Les électeurs djiboutiens étaient appelés aux urnes ce vendredi 10 avril pour une présidentielle dont l’issue ne fait aucun doute. Ismaïl Omar Guelleh, 78 ans, au pouvoir depuis 1999, brigue un sixième mandat. Face à lui, un seul adversaire officiel, Mohamed Farah Samatar, dont le parti ne dispose d’aucun élu à l’Assemblée nationale. Les observateurs s’accordent à qualifier ce scrutin de simple formalité.
Ismaïl Omar Guelleh se présente après une réforme constitutionnelle adoptée en 2025, qui a supprimé la limite d’âge de 75 ans pour les candidats à la présidence. Un ajustement sur mesure, puisqu’il l’empêchait jusque là de se représenter. Son unique concurrent, Mohamed Farah Samatar, ancien membre du camp présidentiel, mène une campagne sous la bannière du Centre démocratique unifié, une formation sans présence parlementaire. Dans un système où tout est verrouillé, la compétition tient plus de la figuration que de l’alternance.
Cette élection s’inscrit dans une longue dynamique de concentration des pouvoirs. Dès 2010, une première révision constitutionnelle avait supprimé la limitation des mandats, ouvrant la voie aux réélections successives d’Ismaïl Omar Guelleh. Les principaux partis d’opposition historique, à l’image de celui de Daher Ahmed Farah, n’ont pas été autorisés à se présenter. Ils ne disposent d’aucune existence légale et voient leurs manifestations systématiquement interdites. Un climat verrouillé que les observateurs décrivent comme une « parodie d’élection ».

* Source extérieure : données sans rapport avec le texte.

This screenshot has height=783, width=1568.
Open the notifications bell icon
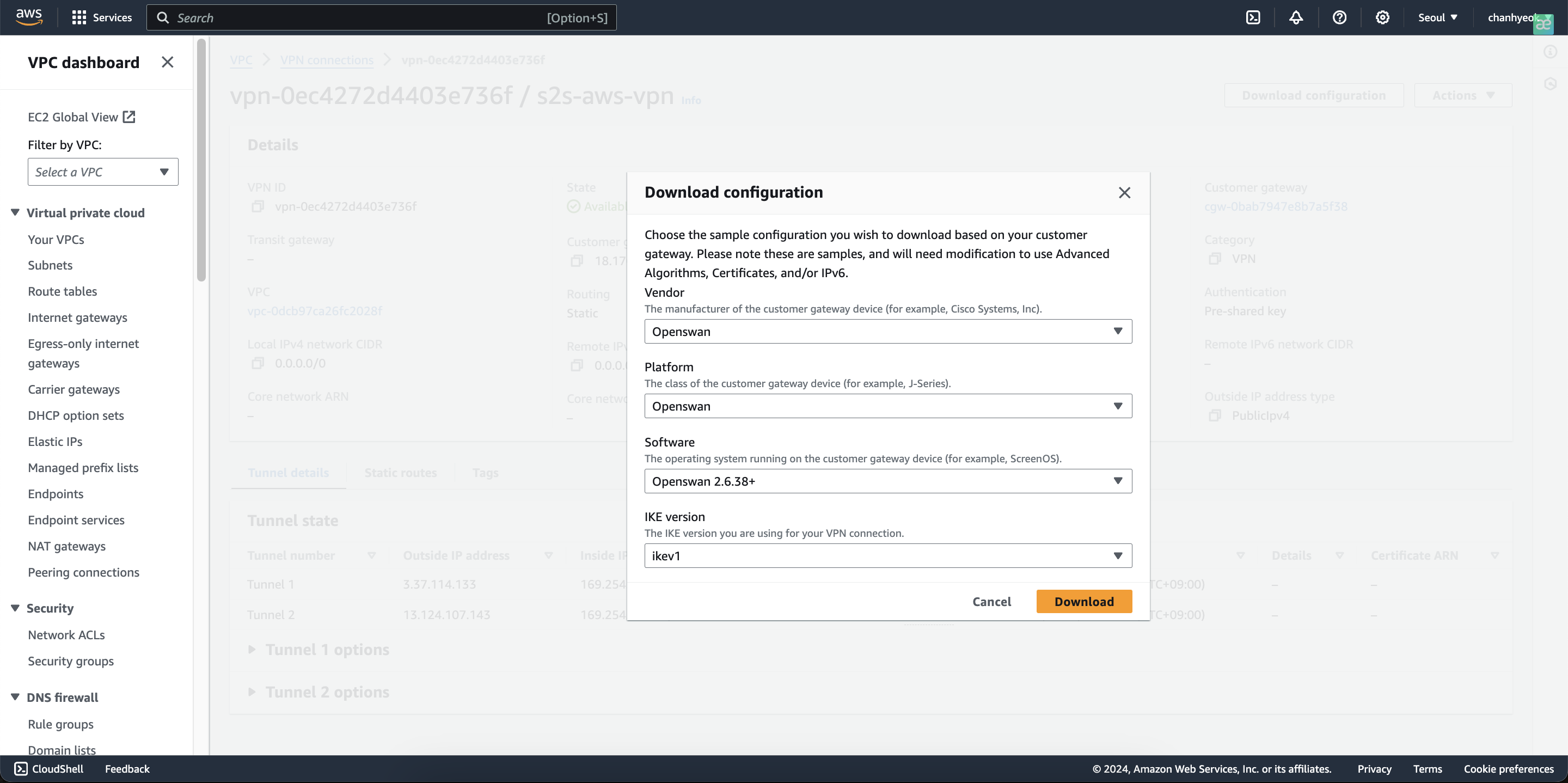coord(1296,17)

Rien ne laisse présager d’une inflexion du régime après ce nouveau mandat. Ismaïl Omar Guelleh a fait campagne sur la stabilité, un argument puissant dans une région déstabilisée par les conflits au Moyen Orient et les tensions en mer Rouge. De son côté, Mohamed Farah Samatar a tenté de porter un discours de rupture, centré sur l’éducation et l’économie. Mais sans accès aux médias d’État ni capacité de mobilisation réelle, sa candidature apparaît davantage comme un alibi démocratique que comme une menace pour l’ordre établi.

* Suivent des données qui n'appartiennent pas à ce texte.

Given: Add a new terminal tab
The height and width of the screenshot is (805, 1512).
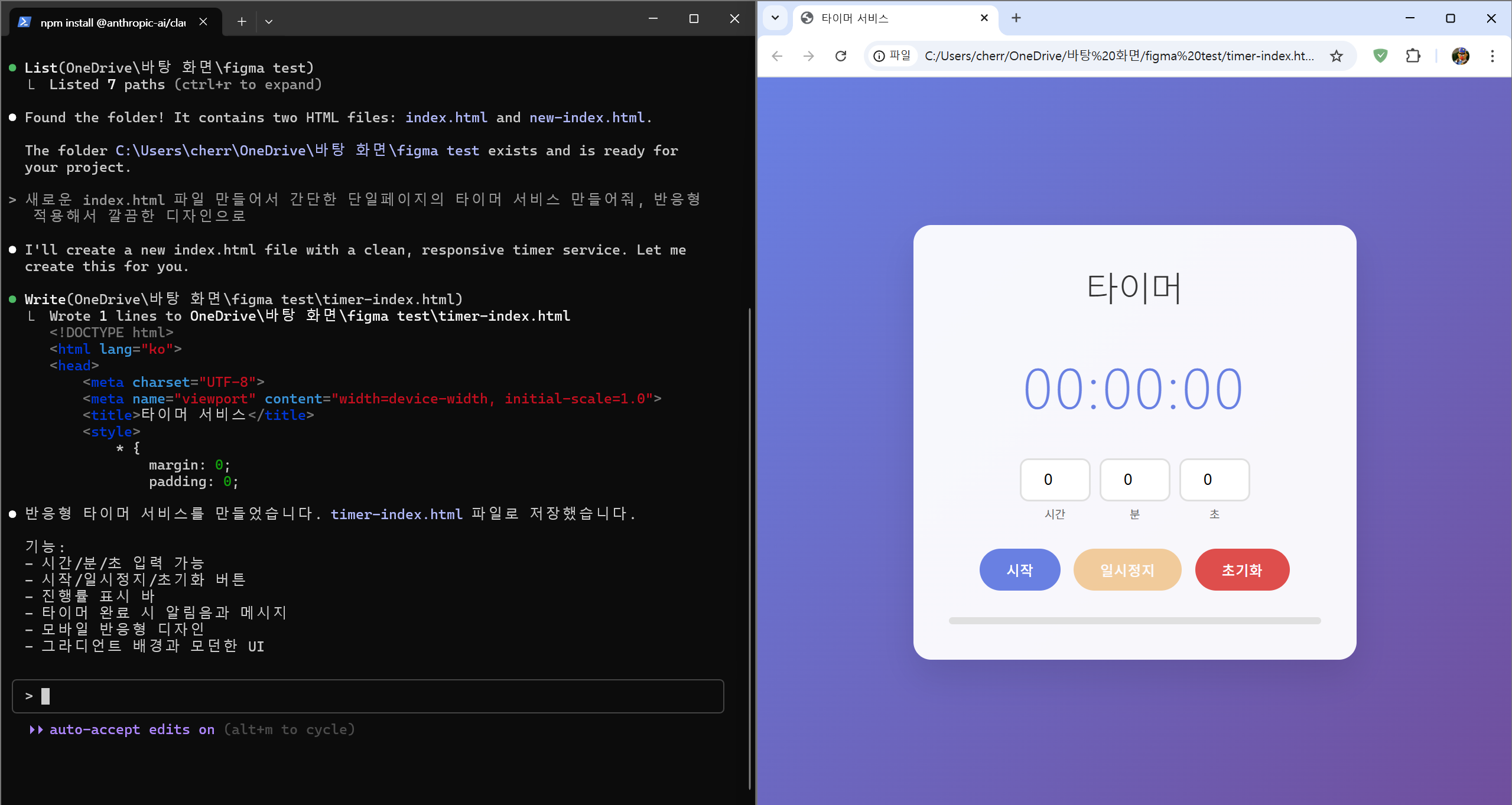Looking at the screenshot, I should click(x=242, y=22).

Pour Sonia Le Gouriellec, chercheuse spécialiste de la Corne de l’Afrique, cette opposition « pour la forme » permet surtout au pouvoir d’éviter la tenue d’un scrutin où Ismaïl Omar Guelleh se présenterait seul. Une stratégie de façade qui ne trompe personne, ni les partis historiques, ni une société civile muselée. Les appels au boycott lancés par l’opposition traditionnelle n’ont eu qu’un écho limité, dans un pays où la marge de manœuvre politique se réduit chaque année un peu plus.

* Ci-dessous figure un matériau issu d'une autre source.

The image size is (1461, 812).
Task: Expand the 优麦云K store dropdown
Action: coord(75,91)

Au delà du constat d’un scrutin joué d’avance, cette élection illustre la normalisation de la dérive autoritaire dans un pays stratégique. Djibouti abrite des bases militaires françaises, américaines et chinoises, et sa stabilité à tout prix est souvent présentée comme une nécessité régionale. Mais à quel prix ? Le président sortant, au crépuscule de son parcours politique, verrouille chaque rouage institutionnel. Le risque n’est pas tant l’alternance, impossible, que l’absence durable de toute perspective démocratique crédible pour les générations futures.